読解の応用:
- A) 出生率パターンの文章に出てくる国名と地域名を、登場順にすべて挙げよ。
- B) 出生率パターンの文章の最後の文に続く部分を書いてください。

本文:
リプロな日記

中絶問題研究者~中絶ケア・カウンセラーの塚原久美のブログです

4つの出生率パターン

1.いまも高出生率の国々:アフリカのサハラ以南の諸国、貧困や生活上の困難が多く、人権が保障されていない状況にある。
2.出生率が急低下したが下げ止まった、または回復傾向にある国々。育児支援や両立支援が行き届いているフランス、スウェーデンなど。
3.1960年代頃から(国によっては1980年代頃から)徐々に出生率が低下し始め、今も低下が続いている国々。南アメリカの国々など。家族計画が強硬に進められており、効果が出ているが、将来的には少子化が懸念される。
4.すでに低出生率が長期的に続いており少子化が進んでいる国々。多くは教育が普及し、所得が高く、女性の権利が保障されているような国々だが、中には育児施策が不足しており、ワーク・ライフ・バランスが保てないため希望する数の子どもをもてなくなっている国もある。これらの国々は近い将来国力が低下すると考えられる。

表示情報:

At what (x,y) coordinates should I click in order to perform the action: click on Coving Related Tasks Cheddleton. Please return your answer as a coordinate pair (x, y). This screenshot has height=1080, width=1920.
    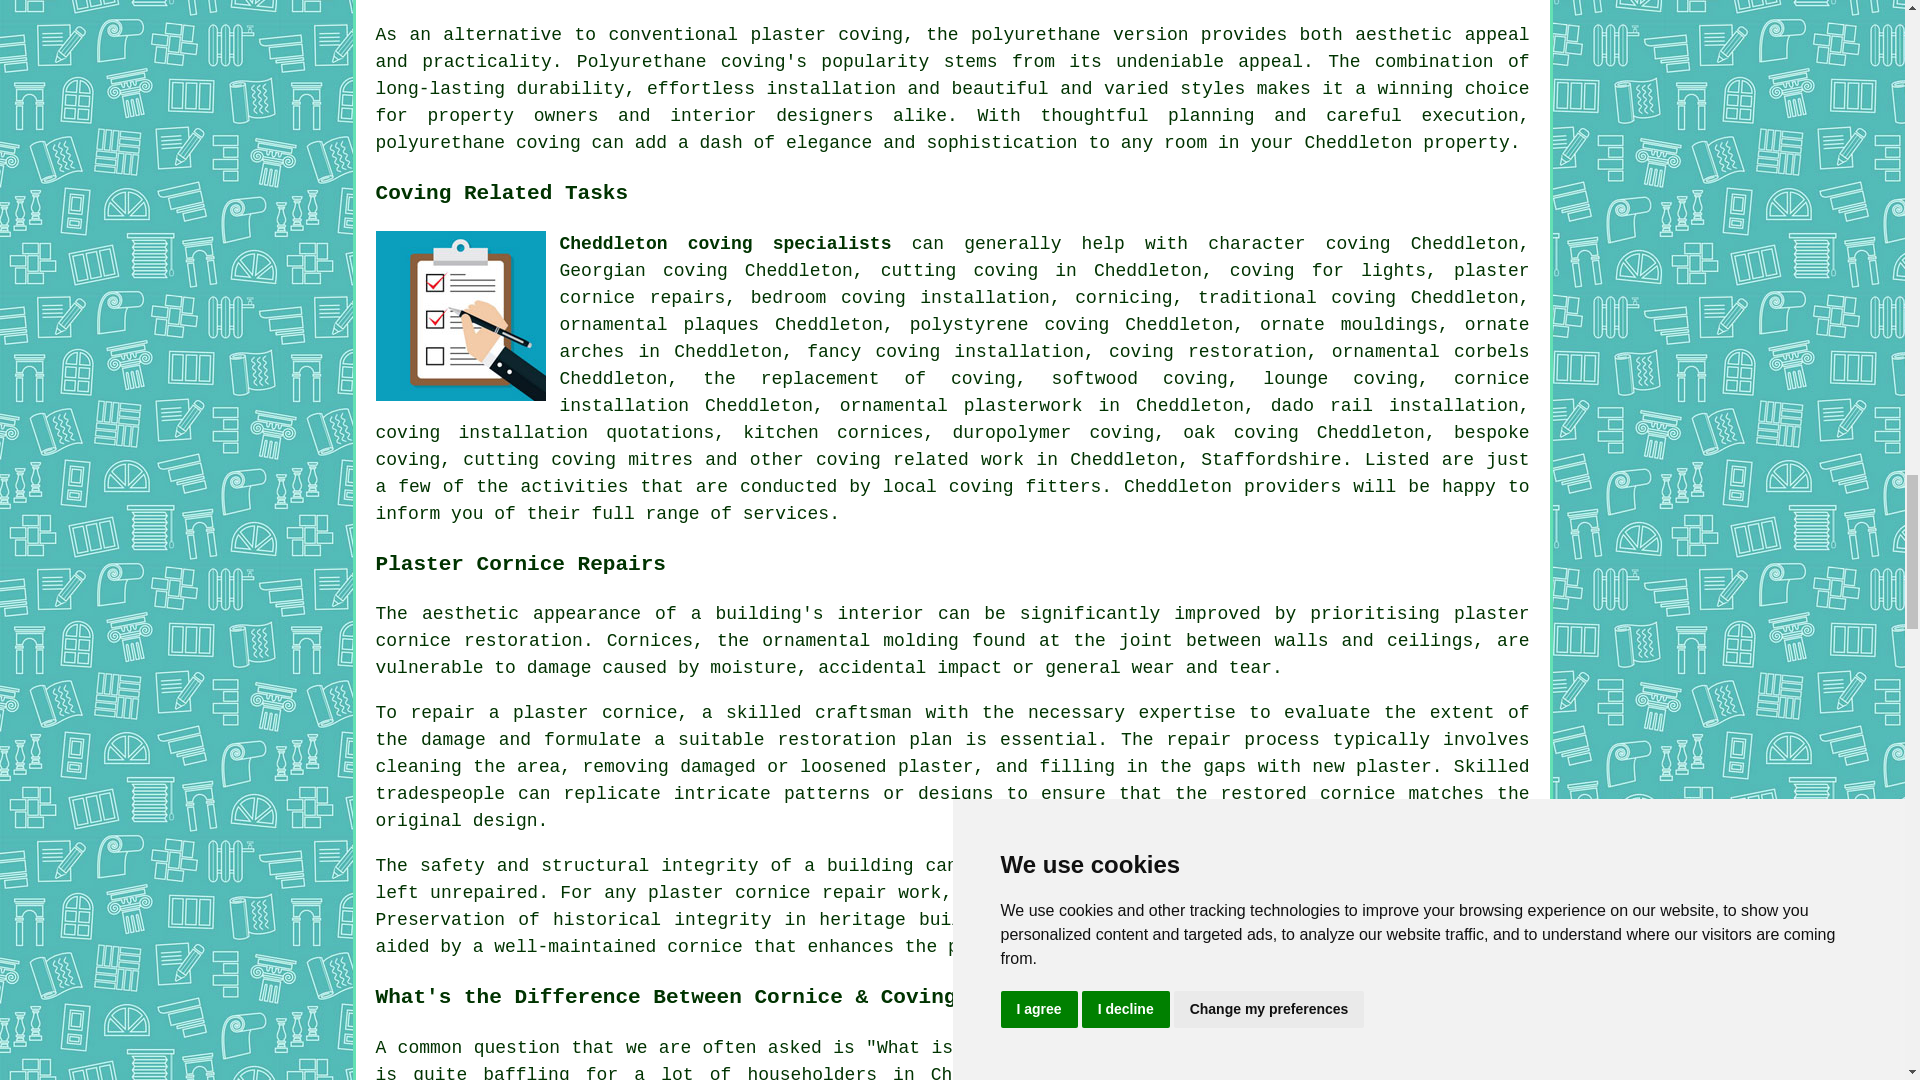
    Looking at the image, I should click on (460, 314).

各問の解答:
- A) アフリカのサハラ以南の諸国、フランス、スウェーデン、南アメリカの国々

- B)
日本は4の最後のパターンに入る。

どのパターンであっても処方箋は基本的に同じ。


 制度的、経済的、社会的に夫婦や個人が自らの生殖に関する目標や願望を実現できるようにエンパワーすることで、リプロダクティブ・ライツを実現していけば、出生率は女性1人当たり2人前後で推移するようになり、移民に頼らなくても人口は安定すると考えられている。

4つのパターンそれぞれに手段は異なる。1では保健、医療、教育等の支援を行い、人々が避妊の知識と手段を手に入れられるようにする。2ではより手厚い福祉が重要になる。3は政府主導の家族計画からカップルや個人主導の自発的な出生調整を実現していくために人々をエンパワーする必要があるだろう。4については、2に移行していくための政策転換が必要である。

関連部分を以下から部分的に訳してまとめてみる。
THE POWER OF CHOICE

 ヨーロッパにおける少子化の説明は、古典的な人口統計学的変遷説から経済学的なものまで多岐にわたっている。
 人口動態学的変遷理論によれば、工業化や都市化に伴う社会生活の変化に対応して出生率が低下する。経済学主導の理論では、子どもとモノの相対的なコストが出生率の低下の一因とされている(Mason, 1997)。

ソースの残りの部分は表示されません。